[WHAT THE TASK ASKS]:
Across the entries below, count the lines that contain the word "computer" and reply with that number only.

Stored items
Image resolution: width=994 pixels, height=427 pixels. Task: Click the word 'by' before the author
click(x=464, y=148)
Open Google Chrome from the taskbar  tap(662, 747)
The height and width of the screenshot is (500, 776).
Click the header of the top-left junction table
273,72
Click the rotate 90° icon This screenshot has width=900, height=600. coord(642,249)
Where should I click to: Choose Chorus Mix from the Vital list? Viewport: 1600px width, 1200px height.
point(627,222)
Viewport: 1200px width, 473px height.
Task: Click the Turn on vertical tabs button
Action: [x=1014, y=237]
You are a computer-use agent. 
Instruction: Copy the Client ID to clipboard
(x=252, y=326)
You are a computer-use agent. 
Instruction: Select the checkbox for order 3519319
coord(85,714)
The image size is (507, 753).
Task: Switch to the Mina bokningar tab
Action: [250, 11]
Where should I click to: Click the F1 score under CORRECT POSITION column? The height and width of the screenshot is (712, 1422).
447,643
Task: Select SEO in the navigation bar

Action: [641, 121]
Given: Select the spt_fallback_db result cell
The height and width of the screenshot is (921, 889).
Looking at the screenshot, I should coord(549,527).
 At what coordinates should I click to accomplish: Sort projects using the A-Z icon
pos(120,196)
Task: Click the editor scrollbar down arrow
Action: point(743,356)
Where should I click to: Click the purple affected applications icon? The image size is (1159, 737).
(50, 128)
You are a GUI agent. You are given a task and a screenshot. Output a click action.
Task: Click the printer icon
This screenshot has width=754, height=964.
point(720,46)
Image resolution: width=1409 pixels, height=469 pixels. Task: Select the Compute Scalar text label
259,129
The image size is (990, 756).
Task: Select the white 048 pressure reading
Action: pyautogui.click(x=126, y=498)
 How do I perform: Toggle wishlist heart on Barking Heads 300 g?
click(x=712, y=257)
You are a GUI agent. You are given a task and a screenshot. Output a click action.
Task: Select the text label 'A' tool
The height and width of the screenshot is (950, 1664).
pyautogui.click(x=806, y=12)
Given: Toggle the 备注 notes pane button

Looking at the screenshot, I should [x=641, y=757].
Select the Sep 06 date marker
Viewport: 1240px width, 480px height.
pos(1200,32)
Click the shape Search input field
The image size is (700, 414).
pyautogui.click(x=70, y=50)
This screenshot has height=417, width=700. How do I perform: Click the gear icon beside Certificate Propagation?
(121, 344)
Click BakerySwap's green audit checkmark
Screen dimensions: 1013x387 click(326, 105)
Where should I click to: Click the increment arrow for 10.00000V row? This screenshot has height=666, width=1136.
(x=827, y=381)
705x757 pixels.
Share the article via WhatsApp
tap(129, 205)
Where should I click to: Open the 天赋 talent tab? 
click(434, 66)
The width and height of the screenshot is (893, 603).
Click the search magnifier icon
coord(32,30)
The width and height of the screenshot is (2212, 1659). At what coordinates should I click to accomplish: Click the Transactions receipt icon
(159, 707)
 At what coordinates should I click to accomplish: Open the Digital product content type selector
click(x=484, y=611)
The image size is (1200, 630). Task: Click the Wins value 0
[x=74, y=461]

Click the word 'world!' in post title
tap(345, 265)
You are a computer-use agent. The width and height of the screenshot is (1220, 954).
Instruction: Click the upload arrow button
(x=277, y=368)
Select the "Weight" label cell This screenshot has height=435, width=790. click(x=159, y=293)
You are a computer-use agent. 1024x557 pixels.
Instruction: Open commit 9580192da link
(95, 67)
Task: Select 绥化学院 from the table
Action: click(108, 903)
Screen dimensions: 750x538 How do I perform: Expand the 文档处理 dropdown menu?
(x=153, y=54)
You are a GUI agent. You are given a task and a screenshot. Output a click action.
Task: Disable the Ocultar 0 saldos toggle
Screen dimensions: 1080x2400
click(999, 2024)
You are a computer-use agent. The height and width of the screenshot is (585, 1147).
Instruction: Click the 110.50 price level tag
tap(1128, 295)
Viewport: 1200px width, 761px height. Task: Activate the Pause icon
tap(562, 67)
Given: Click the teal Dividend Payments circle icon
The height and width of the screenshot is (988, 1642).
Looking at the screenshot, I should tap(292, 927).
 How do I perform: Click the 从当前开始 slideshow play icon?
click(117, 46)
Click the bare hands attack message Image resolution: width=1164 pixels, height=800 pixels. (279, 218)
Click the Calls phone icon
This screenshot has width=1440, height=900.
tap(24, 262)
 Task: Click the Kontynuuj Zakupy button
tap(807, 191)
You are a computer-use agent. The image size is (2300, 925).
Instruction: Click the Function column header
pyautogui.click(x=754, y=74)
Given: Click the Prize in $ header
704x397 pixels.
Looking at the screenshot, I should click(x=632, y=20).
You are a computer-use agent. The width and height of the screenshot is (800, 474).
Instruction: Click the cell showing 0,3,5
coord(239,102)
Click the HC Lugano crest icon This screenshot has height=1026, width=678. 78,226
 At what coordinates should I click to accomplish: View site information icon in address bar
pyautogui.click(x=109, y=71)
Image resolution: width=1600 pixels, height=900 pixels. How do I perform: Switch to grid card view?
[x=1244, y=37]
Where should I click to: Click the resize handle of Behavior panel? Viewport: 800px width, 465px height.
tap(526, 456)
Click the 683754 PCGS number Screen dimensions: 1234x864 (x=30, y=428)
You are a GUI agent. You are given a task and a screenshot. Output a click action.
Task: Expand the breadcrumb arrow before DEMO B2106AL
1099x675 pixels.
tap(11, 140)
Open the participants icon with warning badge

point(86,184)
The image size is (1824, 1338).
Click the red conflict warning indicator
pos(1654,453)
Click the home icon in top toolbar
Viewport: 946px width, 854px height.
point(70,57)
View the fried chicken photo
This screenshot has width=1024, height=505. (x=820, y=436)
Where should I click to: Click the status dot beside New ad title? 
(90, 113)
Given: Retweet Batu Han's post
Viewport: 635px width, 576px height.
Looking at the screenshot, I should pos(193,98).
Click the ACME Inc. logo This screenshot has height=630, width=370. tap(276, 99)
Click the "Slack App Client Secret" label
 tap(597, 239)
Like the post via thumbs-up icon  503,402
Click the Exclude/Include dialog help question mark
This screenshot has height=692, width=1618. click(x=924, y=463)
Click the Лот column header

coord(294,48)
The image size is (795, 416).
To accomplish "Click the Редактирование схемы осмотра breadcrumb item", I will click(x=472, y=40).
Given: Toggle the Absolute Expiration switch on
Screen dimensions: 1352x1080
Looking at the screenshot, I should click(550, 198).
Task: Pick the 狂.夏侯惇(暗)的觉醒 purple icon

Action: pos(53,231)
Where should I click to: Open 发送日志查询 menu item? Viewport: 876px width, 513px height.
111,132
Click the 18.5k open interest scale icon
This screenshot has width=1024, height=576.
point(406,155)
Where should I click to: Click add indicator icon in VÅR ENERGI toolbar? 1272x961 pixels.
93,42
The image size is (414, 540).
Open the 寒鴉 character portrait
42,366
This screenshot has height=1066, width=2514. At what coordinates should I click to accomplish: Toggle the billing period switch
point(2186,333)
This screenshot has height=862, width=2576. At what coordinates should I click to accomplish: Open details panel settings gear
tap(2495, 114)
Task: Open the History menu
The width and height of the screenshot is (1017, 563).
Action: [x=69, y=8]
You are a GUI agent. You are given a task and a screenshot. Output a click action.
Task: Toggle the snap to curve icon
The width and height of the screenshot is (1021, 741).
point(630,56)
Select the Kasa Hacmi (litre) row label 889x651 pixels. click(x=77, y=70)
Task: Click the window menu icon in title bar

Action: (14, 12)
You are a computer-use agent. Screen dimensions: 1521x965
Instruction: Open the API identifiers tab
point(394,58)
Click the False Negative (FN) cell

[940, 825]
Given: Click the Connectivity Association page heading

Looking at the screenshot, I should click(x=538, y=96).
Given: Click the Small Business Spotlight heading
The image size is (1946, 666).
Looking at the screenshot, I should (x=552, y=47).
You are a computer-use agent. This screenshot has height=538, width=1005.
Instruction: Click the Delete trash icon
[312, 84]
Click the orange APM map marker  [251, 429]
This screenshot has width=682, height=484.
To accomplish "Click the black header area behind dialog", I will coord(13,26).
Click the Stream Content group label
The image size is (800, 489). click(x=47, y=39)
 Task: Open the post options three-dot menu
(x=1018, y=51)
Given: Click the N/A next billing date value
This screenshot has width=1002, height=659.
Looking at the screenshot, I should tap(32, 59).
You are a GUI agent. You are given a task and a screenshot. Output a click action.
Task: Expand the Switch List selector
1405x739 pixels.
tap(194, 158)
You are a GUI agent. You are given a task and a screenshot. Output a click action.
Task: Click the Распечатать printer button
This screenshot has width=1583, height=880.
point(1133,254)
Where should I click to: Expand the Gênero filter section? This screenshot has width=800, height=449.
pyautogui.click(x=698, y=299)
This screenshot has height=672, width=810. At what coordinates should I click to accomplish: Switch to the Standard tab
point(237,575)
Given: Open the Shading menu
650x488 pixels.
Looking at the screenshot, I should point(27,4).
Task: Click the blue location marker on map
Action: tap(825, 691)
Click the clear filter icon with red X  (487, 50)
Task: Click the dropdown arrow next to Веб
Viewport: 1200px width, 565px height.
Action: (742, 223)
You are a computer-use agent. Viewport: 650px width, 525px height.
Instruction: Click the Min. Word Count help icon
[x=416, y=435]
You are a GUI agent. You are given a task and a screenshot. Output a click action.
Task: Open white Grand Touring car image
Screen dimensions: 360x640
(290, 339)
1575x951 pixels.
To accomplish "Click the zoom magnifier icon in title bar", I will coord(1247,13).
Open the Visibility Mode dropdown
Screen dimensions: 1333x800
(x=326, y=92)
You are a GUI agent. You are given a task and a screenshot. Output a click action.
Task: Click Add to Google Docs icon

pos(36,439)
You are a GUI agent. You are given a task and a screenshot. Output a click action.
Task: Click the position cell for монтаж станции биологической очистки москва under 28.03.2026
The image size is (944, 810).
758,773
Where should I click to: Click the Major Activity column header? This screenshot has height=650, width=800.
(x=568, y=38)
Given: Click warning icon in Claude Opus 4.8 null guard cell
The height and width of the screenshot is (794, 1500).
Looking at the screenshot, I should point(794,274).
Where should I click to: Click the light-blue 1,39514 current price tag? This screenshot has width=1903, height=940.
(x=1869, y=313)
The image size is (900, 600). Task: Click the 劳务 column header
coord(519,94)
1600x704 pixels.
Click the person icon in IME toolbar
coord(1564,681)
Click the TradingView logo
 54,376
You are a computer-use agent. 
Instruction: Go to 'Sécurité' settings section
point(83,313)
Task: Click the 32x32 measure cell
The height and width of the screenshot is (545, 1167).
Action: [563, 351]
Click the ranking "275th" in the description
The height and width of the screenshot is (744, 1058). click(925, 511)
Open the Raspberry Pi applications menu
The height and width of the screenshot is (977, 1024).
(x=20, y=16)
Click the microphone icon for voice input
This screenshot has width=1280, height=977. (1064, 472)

[RESULT OF THE EXERCISE]:
11